Help me on strange performance slow down using SMatrix

function instruct2!(state, U, loc)
    a, c, b, d = U
    step = 1 << (loc - 1)
    step_2 = 1 << loc
    for j in 0:step_2:size(state, 1)-step
       for i in j+1:j+step
            u1rows!(state, i, i+step, a, b, c, d)
       end
    end
    return state
end

@inline @inbounds function u1rows!(state::AbstractVector, i::Int, j::Int, a, b, c, d)
    w = state[i]
    v = state[j]
    state[i] = a*w+b*v
    state[j] = c*w+d*v
    state
end

I’m using SMatrix instead of Matrix for a small matrix (2x2), the only related operations are iterate_index, which looks like a, b, c, d = U (U is the matrix), the rest of the code is only related to a, b, c, d, but the performance seems not to, the difference between SMatrix and Matrix increases along with the size of state

I tested this on Julia

Julia Version 1.1.0
Commit 80516ca202 (2019-01-21 21:24 UTC)
Platform Info:
  OS: macOS (x86_64-apple-darwin18.2.0)
  CPU: Intel(R) Core(TM) i7-7700HQ CPU @ 2.80GHz
  WORD_SIZE: 64
  LIBM: libimf
  LLVM: libLLVM-6.0.1 (ORCJIT, skylake)
Environment:
  JULIA_EDITOR = code
julia> @benchmark foreach(k->instruct2!($st, $U, 1), 1:100)
BenchmarkTools.Trial:
  memory estimate:  0 bytes
  allocs estimate:  0
  --------------
  minimum time:     183.067 ms (0.00% GC)
  median time:      191.323 ms (0.00% GC)
  mean time:        192.796 ms (0.00% GC)
  maximum time:     209.240 ms (0.00% GC)
  --------------
  samples:          26
  evals/sample:     1

julia> @benchmark foreach(k->instruct2!($st, $(Matrix(U)), 1), 1:100)
BenchmarkTools.Trial:
  memory estimate:  0 bytes
  allocs estimate:  0
  --------------
  minimum time:     178.031 ms (0.00% GC)
  median time:      181.558 ms (0.00% GC)
  mean time:        184.131 ms (0.00% GC)
  maximum time:     219.924 ms (0.00% GC)
  --------------
  samples:          28
  evals/sample:     1

But this looks unexpected since the main cost has nothing to do with which kind of matrix type to use…

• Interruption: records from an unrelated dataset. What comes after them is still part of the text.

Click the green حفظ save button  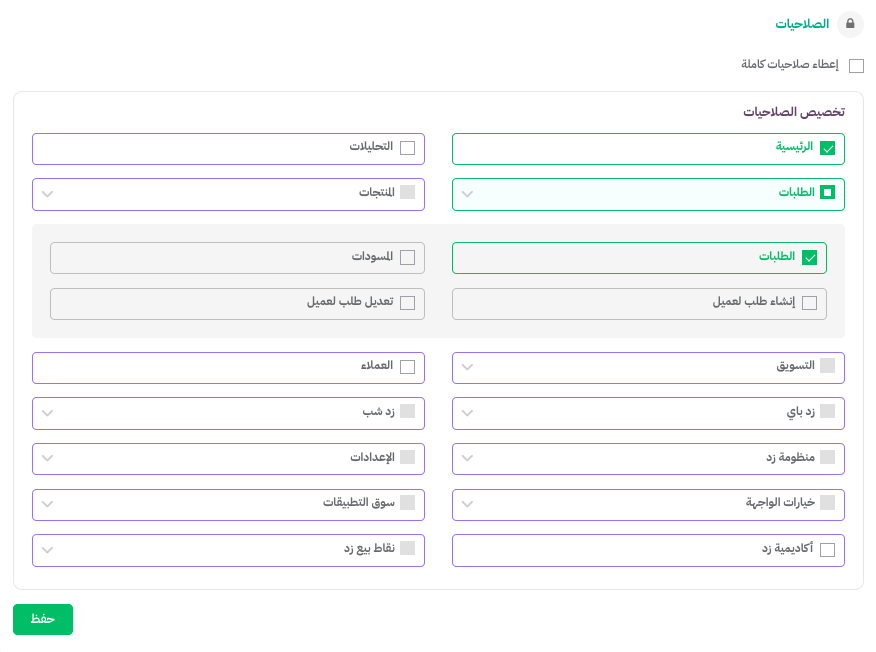pyautogui.click(x=43, y=619)
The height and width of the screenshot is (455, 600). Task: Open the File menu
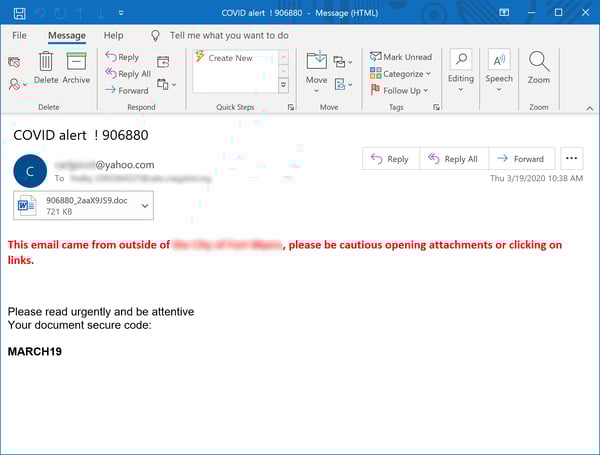19,35
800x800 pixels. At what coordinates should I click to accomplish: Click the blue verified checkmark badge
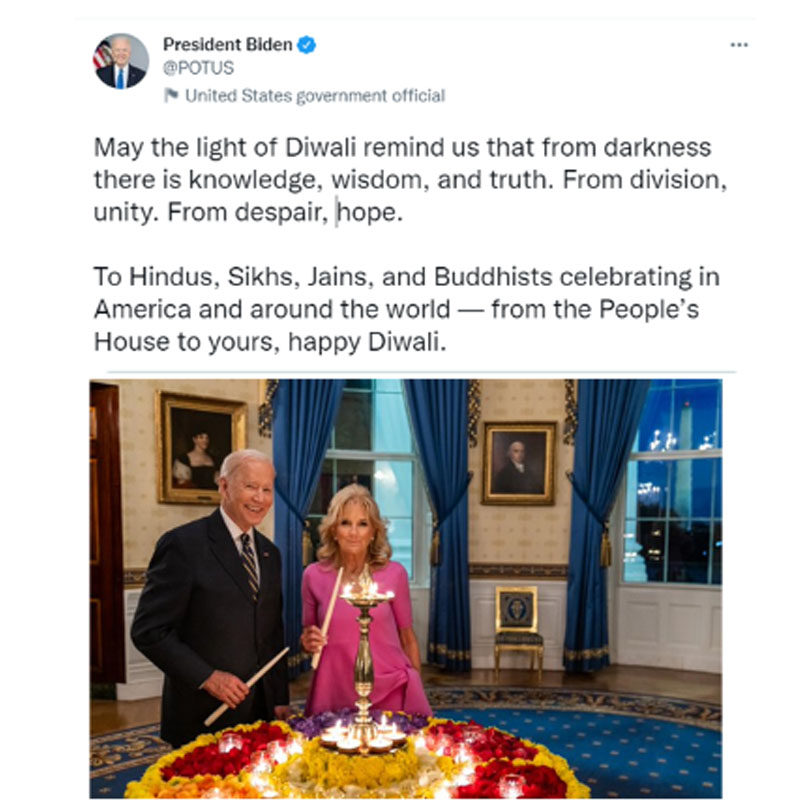[x=306, y=45]
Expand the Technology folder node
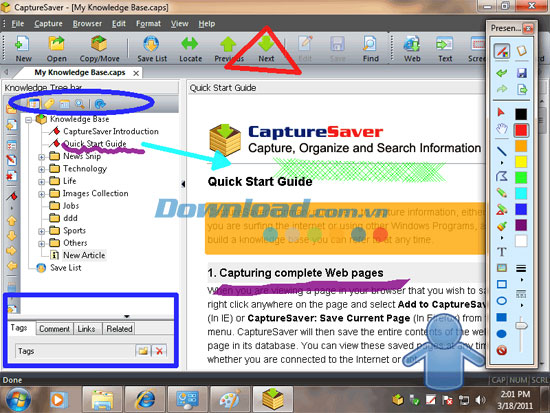Image resolution: width=550 pixels, height=413 pixels. [41, 169]
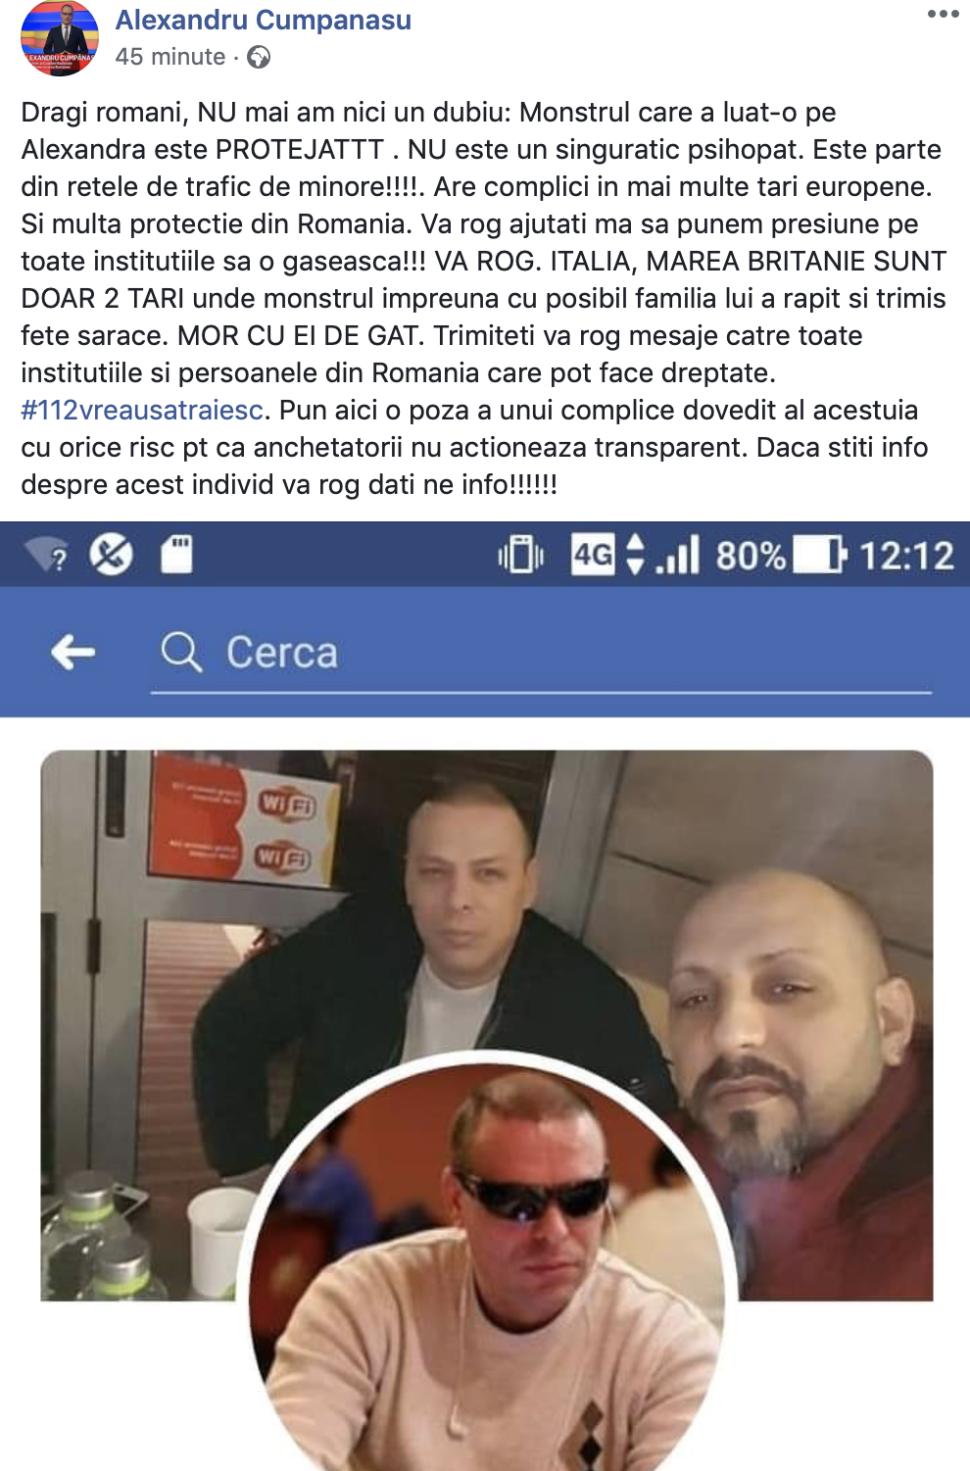
Task: Focus the Cerca search field
Action: [x=541, y=654]
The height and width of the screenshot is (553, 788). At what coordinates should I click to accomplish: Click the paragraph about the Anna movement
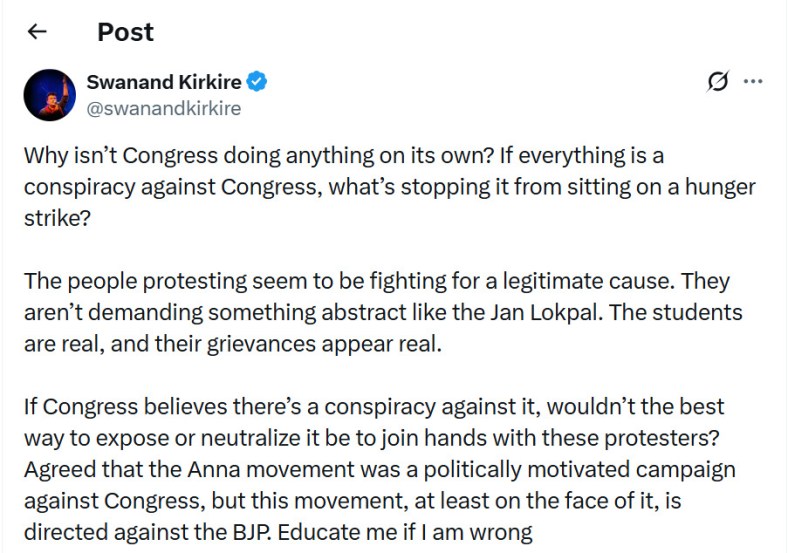pos(379,469)
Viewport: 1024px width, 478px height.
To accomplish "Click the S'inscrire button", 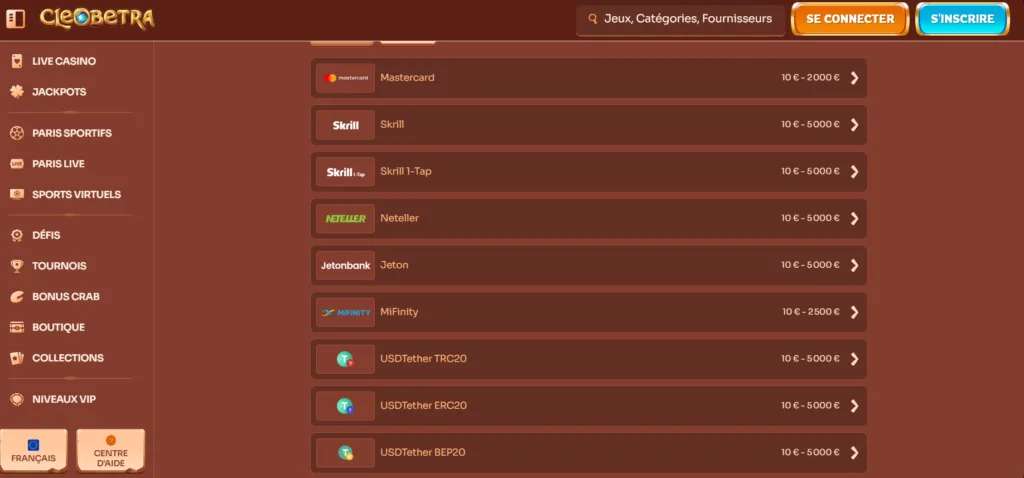I will [x=961, y=19].
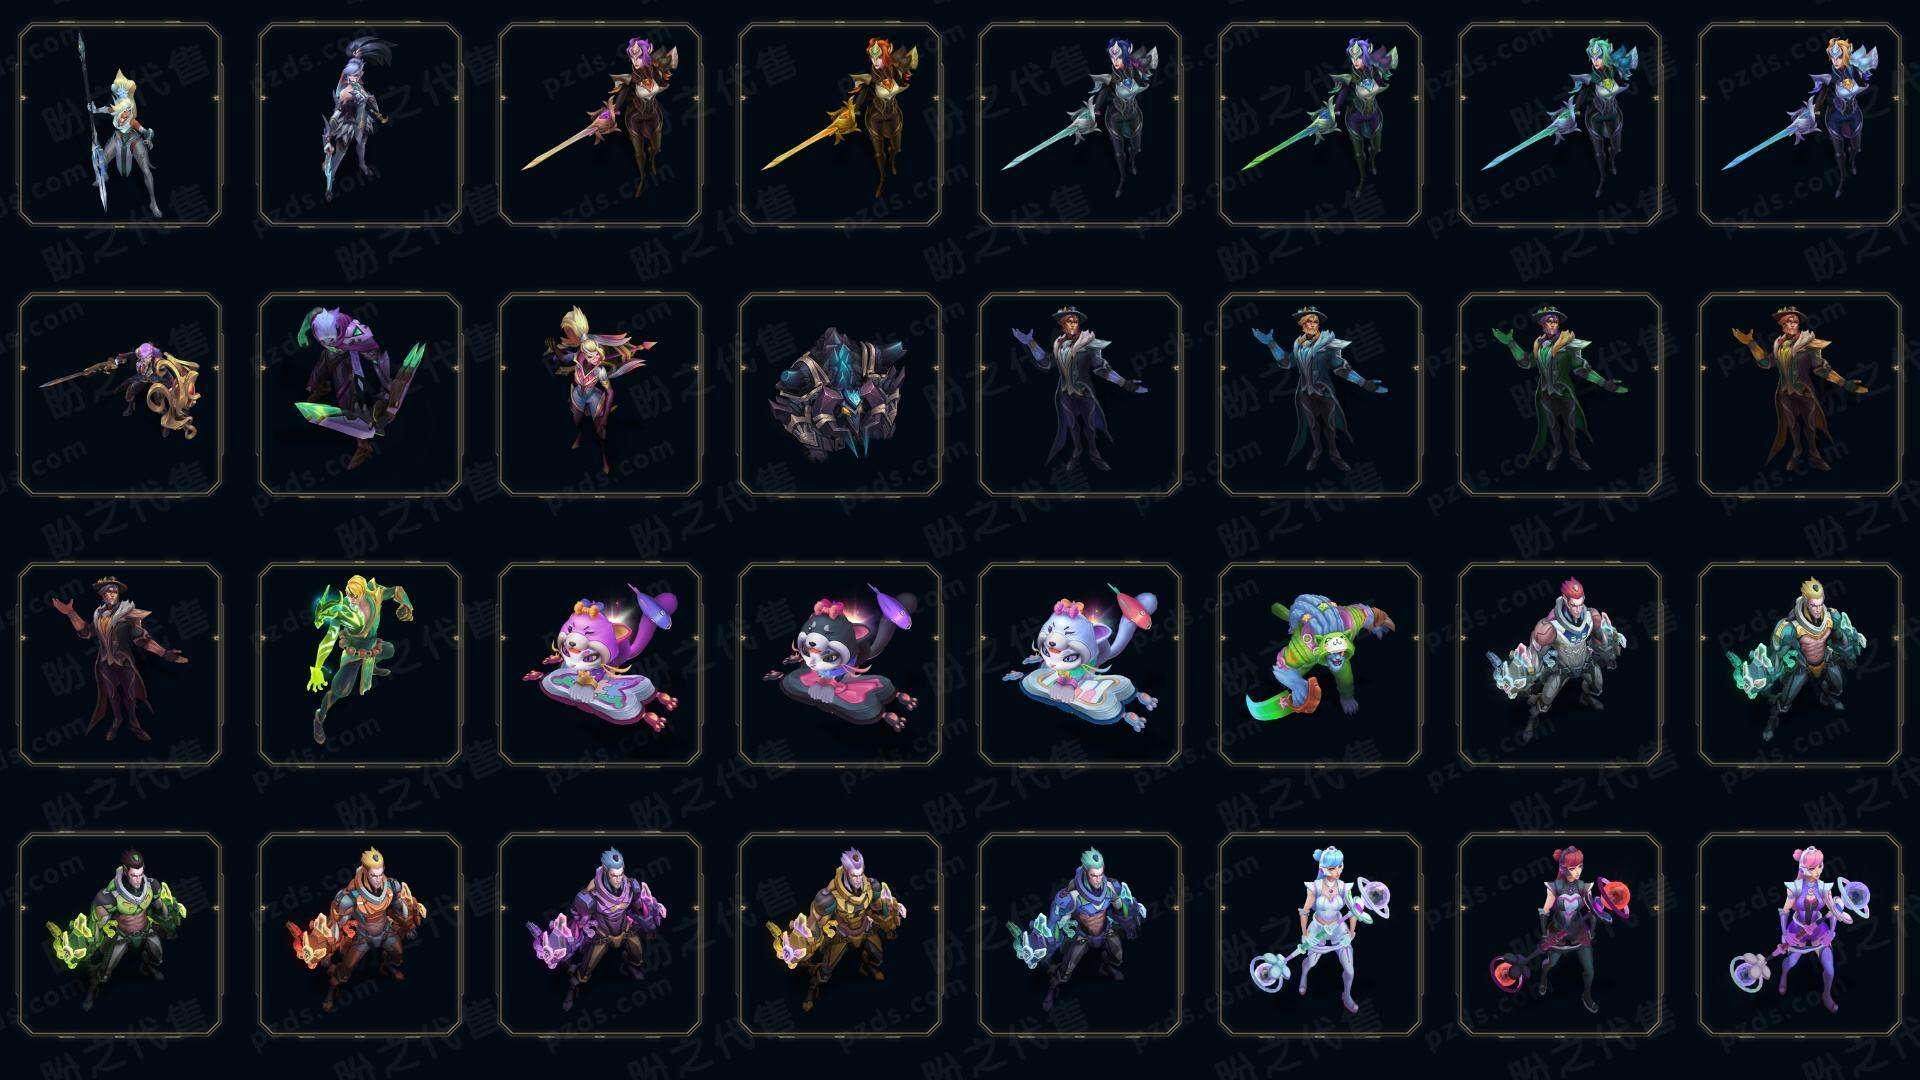Pick the black cat with pink bow skin

point(840,664)
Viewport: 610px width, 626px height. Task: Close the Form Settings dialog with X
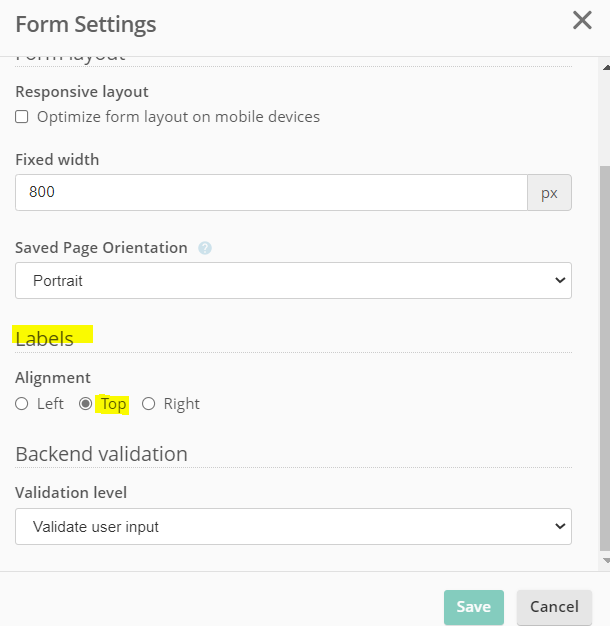click(x=582, y=20)
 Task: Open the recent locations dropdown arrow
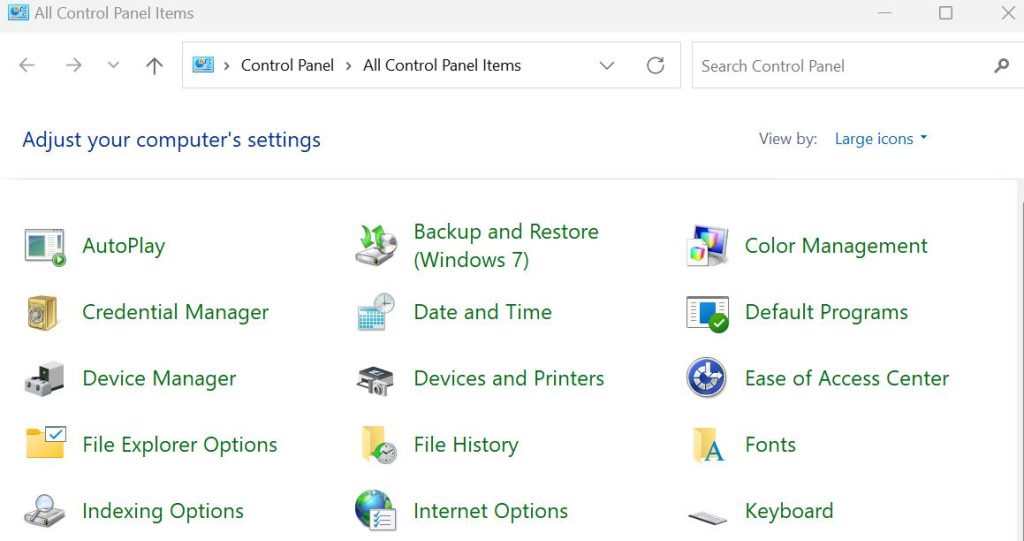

Please provide enough code so that the benchmarks can be run, preferably with just copy and paste.

Also, there is no need to do a foreach loop for benchmarking, BenchmarkTools does that for your. The time difference seems very small as well.

1 Like

sorry, I missed first two lines:

using StaticArrays, BenchmarkTools

U = @SMatrix rand(ComplexF64, 2, 2)
st = rand(ComplexF64, 1<<20)

The overhead is small indeed, but it is somehow seems not to be constant on my laptop, it scales with the total time cost (when increase the size of state), and instruct! function is actually inside another for loop, so it’s pretty obvious when there’s a loop, like a few ms.

In fact, if I just measure the time cost of a, b, c, d = U, SMatrix is much faster, which make this look strange to me.